### Problem requirements
Here the job is to return only the lines of the material, exactly, from the first one to the line with "1270x952 pixels.".

### Task material
= = =
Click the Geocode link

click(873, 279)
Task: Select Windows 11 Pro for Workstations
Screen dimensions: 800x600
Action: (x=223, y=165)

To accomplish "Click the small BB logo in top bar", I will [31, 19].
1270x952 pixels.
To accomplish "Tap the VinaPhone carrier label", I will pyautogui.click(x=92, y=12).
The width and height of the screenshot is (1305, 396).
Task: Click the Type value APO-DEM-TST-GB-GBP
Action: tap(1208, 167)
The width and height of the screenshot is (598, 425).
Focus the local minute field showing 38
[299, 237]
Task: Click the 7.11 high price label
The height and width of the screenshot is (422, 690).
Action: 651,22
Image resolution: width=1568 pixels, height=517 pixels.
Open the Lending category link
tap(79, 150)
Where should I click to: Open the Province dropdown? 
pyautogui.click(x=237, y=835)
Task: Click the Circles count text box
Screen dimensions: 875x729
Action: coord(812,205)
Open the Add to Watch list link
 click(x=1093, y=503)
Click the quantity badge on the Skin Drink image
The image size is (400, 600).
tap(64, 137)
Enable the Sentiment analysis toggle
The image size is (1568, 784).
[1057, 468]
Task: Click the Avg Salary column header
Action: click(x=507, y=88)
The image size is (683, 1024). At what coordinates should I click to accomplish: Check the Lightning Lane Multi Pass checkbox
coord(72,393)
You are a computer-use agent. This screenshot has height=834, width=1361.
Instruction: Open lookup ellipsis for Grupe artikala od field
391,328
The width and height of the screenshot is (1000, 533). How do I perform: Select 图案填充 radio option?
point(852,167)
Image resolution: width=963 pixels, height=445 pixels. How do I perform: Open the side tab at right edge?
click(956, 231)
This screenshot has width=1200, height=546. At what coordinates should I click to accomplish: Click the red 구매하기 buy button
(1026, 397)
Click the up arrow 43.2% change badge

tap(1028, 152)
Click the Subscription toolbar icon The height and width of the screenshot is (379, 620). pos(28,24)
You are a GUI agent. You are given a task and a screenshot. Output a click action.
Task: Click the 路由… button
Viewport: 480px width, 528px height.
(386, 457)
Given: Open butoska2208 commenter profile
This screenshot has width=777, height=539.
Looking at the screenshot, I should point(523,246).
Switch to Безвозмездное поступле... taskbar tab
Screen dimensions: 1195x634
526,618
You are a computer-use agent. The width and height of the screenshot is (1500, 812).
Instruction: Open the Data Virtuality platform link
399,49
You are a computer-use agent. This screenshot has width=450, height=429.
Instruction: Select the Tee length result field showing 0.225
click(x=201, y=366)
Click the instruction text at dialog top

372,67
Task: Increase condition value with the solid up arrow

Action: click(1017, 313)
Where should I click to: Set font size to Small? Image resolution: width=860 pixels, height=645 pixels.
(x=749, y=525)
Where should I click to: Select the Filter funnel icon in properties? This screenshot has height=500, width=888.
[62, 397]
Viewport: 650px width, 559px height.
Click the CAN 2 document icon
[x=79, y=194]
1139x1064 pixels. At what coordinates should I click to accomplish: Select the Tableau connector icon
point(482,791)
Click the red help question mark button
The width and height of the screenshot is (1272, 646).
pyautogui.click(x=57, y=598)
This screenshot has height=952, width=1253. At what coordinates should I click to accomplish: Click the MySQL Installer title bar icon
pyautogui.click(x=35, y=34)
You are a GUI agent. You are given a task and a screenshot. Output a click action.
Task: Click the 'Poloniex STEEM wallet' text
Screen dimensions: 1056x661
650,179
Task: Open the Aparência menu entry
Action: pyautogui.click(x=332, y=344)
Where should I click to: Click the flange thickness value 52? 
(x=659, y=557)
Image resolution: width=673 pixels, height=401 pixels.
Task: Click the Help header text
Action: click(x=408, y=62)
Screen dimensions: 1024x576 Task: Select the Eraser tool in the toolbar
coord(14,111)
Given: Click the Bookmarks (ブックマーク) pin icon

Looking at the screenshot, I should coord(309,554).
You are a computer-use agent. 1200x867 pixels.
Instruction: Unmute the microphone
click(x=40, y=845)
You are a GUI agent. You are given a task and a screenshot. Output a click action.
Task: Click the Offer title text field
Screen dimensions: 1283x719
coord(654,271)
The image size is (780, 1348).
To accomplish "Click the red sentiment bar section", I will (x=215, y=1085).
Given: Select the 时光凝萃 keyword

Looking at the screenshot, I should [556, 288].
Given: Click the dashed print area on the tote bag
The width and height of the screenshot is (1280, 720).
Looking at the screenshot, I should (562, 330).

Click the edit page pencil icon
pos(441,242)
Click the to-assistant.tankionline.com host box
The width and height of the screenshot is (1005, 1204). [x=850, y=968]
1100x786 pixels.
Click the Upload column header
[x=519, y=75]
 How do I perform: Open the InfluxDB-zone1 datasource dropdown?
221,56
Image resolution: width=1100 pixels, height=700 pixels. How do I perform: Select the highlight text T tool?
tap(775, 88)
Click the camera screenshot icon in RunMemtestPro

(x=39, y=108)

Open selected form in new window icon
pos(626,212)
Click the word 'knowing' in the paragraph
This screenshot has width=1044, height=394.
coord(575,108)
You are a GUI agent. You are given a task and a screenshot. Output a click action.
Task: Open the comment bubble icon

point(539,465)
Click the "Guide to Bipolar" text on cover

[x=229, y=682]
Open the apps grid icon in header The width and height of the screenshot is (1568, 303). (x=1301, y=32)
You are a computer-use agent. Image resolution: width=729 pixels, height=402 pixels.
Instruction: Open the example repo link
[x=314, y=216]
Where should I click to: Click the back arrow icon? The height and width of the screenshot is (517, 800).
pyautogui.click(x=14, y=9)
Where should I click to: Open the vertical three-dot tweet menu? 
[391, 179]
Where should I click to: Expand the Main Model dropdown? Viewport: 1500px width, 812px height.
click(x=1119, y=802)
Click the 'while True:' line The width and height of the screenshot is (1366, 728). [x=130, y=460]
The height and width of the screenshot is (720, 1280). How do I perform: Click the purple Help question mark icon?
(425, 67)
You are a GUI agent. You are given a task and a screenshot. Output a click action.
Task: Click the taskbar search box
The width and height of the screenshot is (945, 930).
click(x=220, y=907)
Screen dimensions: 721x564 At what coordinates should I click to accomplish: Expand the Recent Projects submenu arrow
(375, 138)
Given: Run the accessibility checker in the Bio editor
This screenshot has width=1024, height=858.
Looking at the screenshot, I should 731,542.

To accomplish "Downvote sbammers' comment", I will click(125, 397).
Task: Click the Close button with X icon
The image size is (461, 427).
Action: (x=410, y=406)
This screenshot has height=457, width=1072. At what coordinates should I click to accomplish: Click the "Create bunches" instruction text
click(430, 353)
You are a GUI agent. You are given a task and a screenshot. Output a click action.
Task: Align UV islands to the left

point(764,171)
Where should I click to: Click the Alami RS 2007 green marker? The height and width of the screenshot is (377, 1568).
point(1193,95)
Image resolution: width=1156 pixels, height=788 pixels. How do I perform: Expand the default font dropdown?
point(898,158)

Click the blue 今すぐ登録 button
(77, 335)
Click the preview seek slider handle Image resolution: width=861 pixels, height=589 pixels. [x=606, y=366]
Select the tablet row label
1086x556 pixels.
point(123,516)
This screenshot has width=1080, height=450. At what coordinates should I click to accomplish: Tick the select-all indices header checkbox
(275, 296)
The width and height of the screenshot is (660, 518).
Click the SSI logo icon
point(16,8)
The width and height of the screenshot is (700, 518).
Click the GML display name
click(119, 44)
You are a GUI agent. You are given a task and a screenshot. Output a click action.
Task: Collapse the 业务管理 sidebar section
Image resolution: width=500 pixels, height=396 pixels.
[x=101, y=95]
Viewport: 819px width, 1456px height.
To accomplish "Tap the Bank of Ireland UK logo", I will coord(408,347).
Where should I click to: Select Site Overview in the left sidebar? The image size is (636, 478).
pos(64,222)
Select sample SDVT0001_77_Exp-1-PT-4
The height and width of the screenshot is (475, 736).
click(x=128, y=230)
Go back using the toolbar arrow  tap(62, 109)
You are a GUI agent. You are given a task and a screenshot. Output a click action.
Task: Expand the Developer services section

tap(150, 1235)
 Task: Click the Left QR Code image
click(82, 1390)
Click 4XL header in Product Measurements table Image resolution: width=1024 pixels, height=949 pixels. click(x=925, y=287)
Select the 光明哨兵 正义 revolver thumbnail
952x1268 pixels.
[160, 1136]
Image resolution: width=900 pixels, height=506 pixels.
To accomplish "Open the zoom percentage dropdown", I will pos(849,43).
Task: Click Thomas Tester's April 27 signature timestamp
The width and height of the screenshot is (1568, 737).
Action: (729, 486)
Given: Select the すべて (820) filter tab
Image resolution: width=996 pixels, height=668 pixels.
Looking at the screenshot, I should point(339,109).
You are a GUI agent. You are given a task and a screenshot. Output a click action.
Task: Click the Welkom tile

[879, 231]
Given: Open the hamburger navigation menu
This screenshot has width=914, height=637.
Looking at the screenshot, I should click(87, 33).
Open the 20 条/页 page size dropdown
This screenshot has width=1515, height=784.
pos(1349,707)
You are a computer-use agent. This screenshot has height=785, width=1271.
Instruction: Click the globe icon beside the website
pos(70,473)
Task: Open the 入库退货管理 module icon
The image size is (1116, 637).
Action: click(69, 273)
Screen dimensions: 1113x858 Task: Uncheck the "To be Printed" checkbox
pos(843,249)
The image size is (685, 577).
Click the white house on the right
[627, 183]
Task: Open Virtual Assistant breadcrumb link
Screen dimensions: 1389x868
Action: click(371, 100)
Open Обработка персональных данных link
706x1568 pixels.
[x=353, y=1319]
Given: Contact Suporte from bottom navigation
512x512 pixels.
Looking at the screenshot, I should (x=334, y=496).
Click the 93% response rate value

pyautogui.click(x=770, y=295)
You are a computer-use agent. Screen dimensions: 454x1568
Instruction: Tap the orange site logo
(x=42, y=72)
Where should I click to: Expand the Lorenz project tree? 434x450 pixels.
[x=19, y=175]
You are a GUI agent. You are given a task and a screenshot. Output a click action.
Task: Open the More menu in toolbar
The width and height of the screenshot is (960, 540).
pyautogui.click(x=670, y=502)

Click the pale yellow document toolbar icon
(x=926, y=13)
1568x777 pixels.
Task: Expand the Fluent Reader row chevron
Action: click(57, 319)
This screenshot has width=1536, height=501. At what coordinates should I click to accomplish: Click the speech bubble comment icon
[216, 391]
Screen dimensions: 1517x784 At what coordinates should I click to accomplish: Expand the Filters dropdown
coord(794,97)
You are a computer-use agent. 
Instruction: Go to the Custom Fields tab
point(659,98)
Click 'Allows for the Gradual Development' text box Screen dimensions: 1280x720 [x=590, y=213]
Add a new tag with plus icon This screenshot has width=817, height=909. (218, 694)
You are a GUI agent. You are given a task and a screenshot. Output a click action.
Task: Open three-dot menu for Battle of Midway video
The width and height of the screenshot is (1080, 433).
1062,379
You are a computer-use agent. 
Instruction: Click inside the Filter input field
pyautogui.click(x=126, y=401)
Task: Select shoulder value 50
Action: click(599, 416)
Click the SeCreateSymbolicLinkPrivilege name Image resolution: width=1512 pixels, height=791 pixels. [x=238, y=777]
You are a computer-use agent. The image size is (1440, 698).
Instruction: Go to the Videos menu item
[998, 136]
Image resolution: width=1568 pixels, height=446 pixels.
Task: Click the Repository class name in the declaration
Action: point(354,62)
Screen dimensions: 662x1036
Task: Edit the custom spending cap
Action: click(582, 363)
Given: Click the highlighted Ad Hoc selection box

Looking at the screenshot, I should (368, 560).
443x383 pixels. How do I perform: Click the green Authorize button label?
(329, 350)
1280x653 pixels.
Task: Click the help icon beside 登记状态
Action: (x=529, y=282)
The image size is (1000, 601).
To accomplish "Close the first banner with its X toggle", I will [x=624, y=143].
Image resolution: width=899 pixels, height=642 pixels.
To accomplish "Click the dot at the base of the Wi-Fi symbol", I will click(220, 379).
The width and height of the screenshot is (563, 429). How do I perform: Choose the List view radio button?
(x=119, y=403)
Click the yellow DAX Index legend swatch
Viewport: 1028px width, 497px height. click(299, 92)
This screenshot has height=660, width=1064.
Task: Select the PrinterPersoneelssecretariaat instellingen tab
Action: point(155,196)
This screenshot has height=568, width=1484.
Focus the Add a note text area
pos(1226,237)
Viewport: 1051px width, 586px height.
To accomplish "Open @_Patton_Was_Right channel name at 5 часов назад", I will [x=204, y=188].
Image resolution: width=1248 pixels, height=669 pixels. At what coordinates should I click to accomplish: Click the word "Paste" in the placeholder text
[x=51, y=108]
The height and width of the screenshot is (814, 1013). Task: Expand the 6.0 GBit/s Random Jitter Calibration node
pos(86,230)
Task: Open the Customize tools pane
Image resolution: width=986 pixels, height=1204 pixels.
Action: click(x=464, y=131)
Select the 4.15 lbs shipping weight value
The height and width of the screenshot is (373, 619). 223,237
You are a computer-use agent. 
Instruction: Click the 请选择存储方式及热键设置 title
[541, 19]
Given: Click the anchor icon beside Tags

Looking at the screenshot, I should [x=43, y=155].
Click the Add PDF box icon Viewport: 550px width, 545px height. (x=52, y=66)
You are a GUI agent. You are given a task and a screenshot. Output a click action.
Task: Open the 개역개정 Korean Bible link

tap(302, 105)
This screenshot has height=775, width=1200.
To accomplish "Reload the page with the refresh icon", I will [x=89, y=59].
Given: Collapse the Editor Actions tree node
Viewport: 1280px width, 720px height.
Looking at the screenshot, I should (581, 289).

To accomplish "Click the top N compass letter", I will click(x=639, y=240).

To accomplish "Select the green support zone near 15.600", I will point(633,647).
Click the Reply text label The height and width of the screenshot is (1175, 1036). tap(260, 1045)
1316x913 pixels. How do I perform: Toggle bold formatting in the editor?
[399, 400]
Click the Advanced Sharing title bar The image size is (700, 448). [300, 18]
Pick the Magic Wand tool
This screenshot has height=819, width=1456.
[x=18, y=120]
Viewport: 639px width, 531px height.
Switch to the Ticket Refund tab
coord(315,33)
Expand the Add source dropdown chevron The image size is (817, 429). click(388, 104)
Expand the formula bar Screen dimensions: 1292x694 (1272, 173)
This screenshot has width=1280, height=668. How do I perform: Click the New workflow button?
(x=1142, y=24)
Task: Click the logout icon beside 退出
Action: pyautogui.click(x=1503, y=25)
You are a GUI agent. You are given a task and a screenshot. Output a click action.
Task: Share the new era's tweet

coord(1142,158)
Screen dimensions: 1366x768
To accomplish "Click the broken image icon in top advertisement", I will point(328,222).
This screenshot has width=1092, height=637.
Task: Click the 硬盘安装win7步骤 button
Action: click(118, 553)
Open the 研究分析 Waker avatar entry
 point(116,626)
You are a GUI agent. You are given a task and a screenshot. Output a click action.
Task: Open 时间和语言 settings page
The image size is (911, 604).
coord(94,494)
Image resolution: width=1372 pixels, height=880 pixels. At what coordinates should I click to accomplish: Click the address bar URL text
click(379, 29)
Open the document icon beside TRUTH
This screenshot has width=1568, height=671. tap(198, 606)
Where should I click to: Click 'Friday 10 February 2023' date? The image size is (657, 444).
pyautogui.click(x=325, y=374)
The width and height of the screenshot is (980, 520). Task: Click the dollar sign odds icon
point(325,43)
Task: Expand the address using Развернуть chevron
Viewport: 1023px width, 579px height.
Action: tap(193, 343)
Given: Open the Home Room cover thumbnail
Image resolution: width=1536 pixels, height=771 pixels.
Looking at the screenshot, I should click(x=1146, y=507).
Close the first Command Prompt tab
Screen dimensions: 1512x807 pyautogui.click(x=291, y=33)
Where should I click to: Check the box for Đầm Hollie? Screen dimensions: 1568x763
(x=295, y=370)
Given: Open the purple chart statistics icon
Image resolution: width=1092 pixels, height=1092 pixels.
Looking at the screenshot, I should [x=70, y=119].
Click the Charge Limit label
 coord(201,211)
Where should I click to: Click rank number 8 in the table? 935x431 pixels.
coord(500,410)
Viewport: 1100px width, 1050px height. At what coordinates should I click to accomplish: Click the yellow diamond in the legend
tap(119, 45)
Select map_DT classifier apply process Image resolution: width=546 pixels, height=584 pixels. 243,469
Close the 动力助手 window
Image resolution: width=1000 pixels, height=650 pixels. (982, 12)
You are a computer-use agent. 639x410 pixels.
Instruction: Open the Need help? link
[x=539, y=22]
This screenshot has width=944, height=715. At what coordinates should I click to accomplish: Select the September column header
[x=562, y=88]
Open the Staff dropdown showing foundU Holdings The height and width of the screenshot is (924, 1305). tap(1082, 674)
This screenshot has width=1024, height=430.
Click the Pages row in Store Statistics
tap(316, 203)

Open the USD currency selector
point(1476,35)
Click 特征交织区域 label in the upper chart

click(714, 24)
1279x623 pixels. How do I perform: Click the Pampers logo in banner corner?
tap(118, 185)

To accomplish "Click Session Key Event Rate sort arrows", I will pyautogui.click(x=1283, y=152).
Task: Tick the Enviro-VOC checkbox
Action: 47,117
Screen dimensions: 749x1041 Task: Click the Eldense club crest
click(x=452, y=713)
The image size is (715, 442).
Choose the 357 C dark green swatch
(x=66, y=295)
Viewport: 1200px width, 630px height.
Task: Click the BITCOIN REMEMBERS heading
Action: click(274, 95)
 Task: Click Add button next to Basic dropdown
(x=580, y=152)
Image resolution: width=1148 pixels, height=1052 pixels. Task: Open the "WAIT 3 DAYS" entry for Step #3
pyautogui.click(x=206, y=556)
= = =
### Task response
Click the Geocode link

click(873, 279)
Task: Select Windows 11 Pro for Workstations
Screen dimensions: 800x600
Action: (x=223, y=165)

To accomplish "Click the small BB logo in top bar", I will [31, 19].
1270x952 pixels.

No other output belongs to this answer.